Parlamentswahl in Frankreich 2012

Die Französischen Parlamentswahlen 2012 sind für den 10. und 17. Juni angesetzt und führen zur Wahl der 14. Nationalversammlung der Fünften Republik Frankreichs.[1] Nur etwas mehr als einen Monat zuvor fand die Französische Präsidentschaftswahl 2012 statt, deren Stichwahl-Termin für den 6. Mai 2012 angesetzt war und aus der François Hollande als Sieger hervorging. Gewählt werden nun 577 Abgeordnete aus allen Landesteilen, auch aus den überseeischen Gebieten.
Besonderheiten der jetzigen Wahl

Die Wahlen sind von zwei Neuerungen gekennzeichnet. Die Wahlkreise wurden mit Hinblick auf den demografischen Wandel im Lande neu aufgeteilt. Die Gesamtanzahl der Parlamentssitze bleibt dabei allerdings unverändert. Laut Gesetz soll die Einwohneranzahl je Département die Anzahl der Sitze, die je Département gewählt werden, widerspiegeln, was bei der letzten Wahl 2007 jedoch nicht eingehalten werden konnte: So hatte bei der letzten Wahl eine Stimme eines Einwohners im Département Lozère mehr Gewicht als drei Stimmen der Wähler im Département Bouches-du-Rhône, drei Stimmen in Saône-et-Loire entsprachen fünf auf La Réunion.[2] Eine Studie wies darauf hin, dass durch die Neuaufteilung bei gleichem Wählervotum die Zahl der Sitze der Mitte-Rechts-Koalition unter der UMP gegenüber den Sitzen der Linken um etwa zwei Prozent bzw. neun Sitze zunehmen würde.[3]

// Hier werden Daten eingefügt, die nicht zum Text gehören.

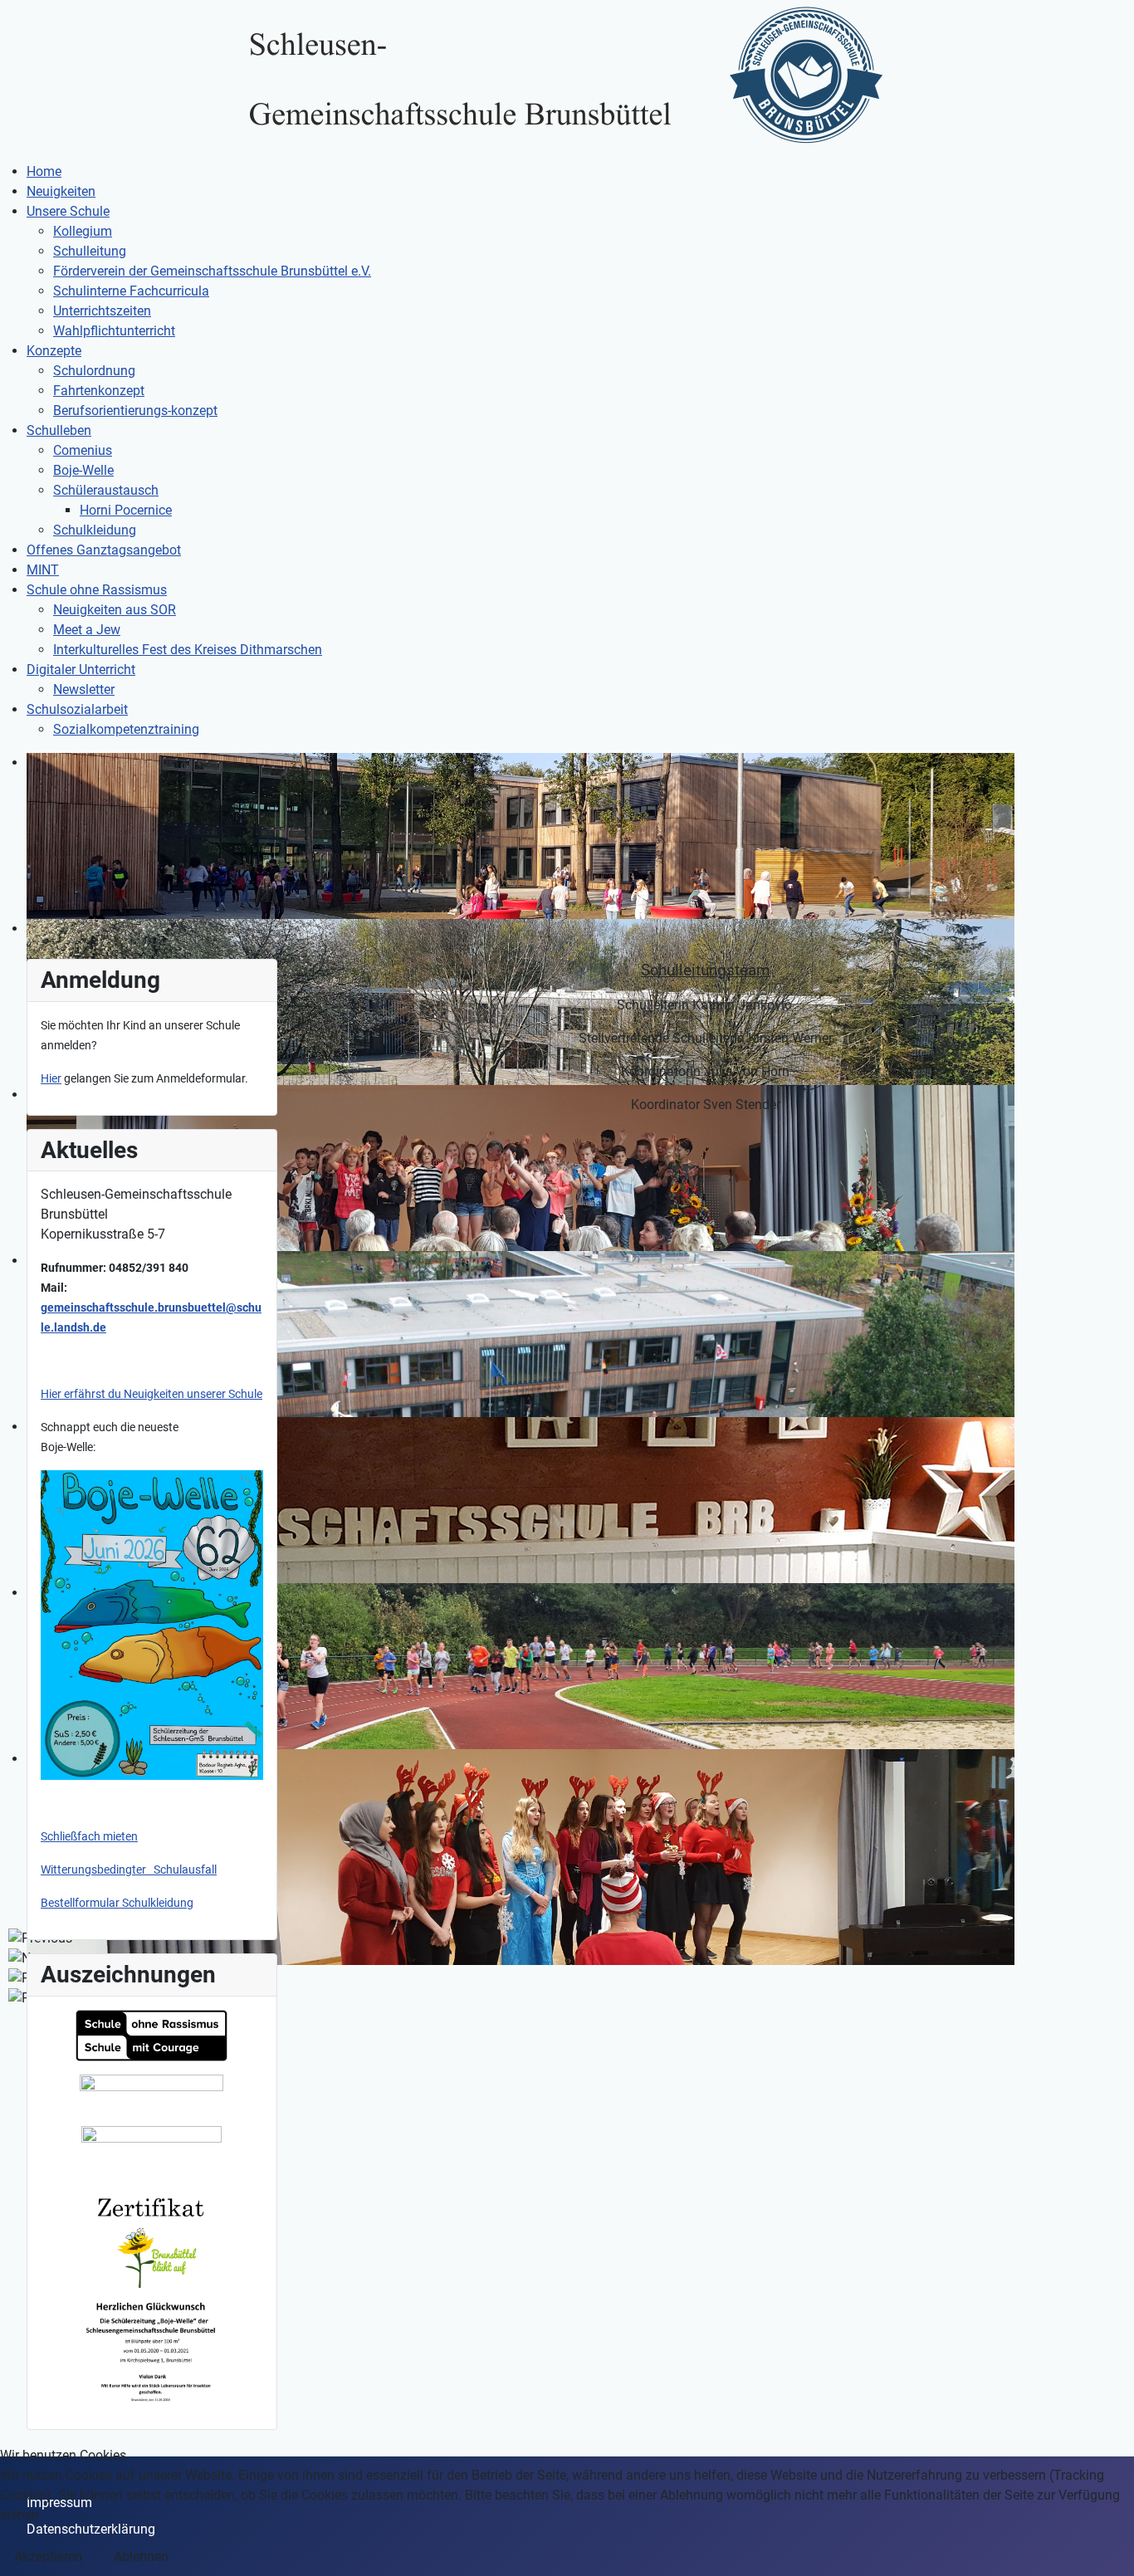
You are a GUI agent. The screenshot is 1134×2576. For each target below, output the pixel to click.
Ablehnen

Zum zweiten dürfen bei dieser Wahl zum ersten Mal die 1,5 Millionen Franzosen außerhalb Frankreichs nach Artikel 24 der im Jahre 2008 reformierten Verfassung an der Wahl teilnehmen und elf Sitze stellen. In der Vergangenheit waren diese französischen Bürger nur durch zwölf Senatoren parlamentarisch vertreten, die von der Versammlung der Franzosen im Ausland (Assemblée des Français de l’étranger (AFE)) gewählt werden. Die zwölf Senatoren bleiben unverändert erhalten. Für die Wahl der 11 Sitze in der Nationalversammlung werden elf Wahlkreise gebildet, die jeweils mehrere Staaten umfassen. Die Schweiz und Liechtenstein bilden den 6. Wahlkreis, Deutschland und Österreich gehören mit weiteren Staaten zum siebten Wahlkreis.[4] In jedem Wahlkreis wird ein Abgeordneter gewählt. Im ersten Wahlgang ist gewählt, wer mehr als die Hälfte der gültigen Stimmen erreicht, sofern seine Stimmenzahl mindestens 25 % der Zahl der Wahlberechtigten des Wahlkreises beträgt.[5] Wird kein Bewerber im ersten Wahlgang gewählt, findet eine Woche später (17. Juni) ein zweiter Wahlgang statt. An diesem können die Kandidaten teilnehmen, die bis zum Dienstag nach dem ersten Wahlgang ihre Kandidaturerklärung einreichen und deren Stimmenzahl im ersten Wahlgang mindestens 12,5 % der Zahl des Wahlberechtigten des Wahlkreises beträgt. Erreicht diese Hürde kein oder nur ein Kandidat, können die beiden Kandidaten mit den meisten Stimmen im ersten Wahlgang am zweiten Wahlgang teilnehmen (Stichwahl).[6] Im zweiten Wahlgang reicht die einfache Mehrheit.[7]
Parteien und Wahlkampf
Kandidaten, die sich einer der 44 beim französischen Innenministerium registrierten Parteien anschließen, können in den Genuss einer staatlichen Parteienfinanzierung gelangen. Insgesamt wurden 6611 Kandidaten registriert, darunter 2641 (40 %) Frauen.[8]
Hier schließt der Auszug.